A crise no Supremo Tribunal Federal (STF) ganha contornos políticos com o conflito entre os ministros André Mendonça e Alexandre de Moraes. A disputa, que envolve uma investigação sobre o caso Master, tem gerado debates e reações de políticos e analistas. O ex-ministro da Justiça, Miguel Reale Júnior, alerta sobre o risco de anomia no país, destacando a importância de manter a ordem jurídica.
O ministro Fachin, presidente do STF, determinou que as acusações contra Mendonça sejam removidas da investigação e que a Procuradoria-Geral da República (PGR) se manifeste em cinco dias úteis. A situação tem mobilizado parlamentares e candidatos à presidência, como Romeu Zema e Renan Santos, que criticam a polarização no Judiciário.

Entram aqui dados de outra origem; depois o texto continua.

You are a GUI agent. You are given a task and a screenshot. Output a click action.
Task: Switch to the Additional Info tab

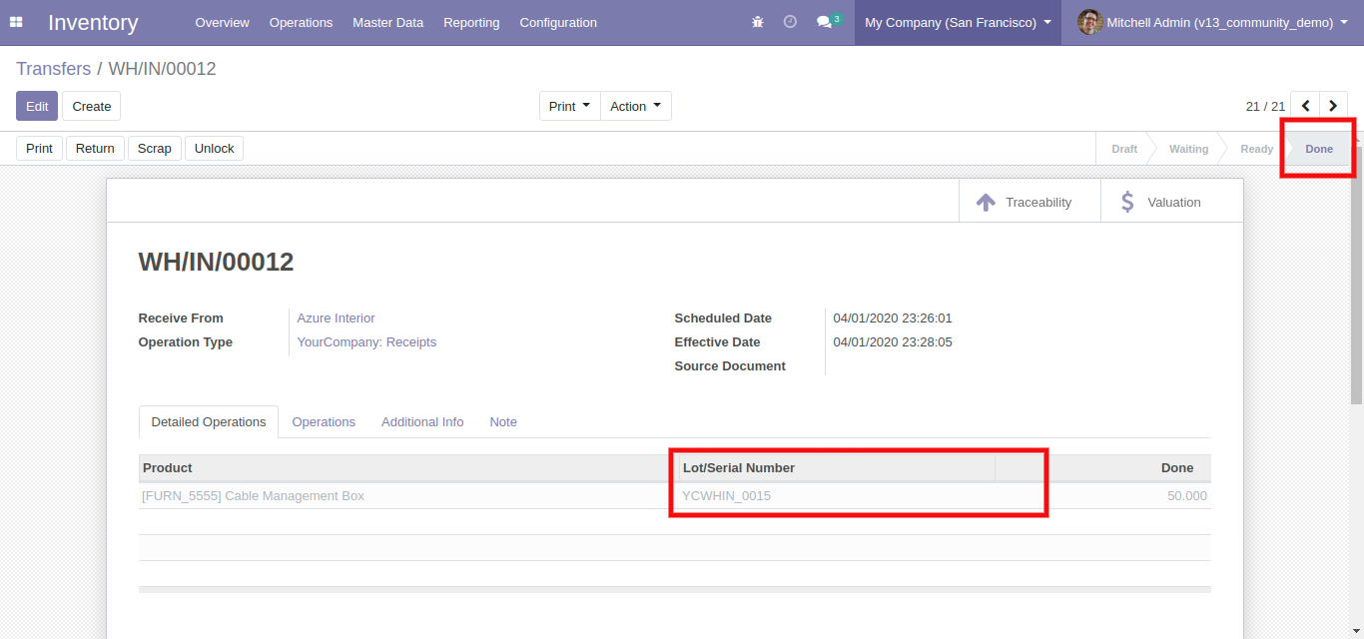(x=422, y=422)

A discussão também envolve figuras como Augusto Cury e Flávio Dino, que se posicionam sobre a necessidade de equilíbrio na Corte. O ministro Dino defendeu que o STF é maior do que qualquer um que o integra, enquanto o ex-procurador-geral, Claudio Fonteles, acredita que a conduta de Mendonça foi correta.
A tensão no STF continua a alimentar debates públicos, com riscos de impacto na imagem do Judiciário e na estabilidade política do país.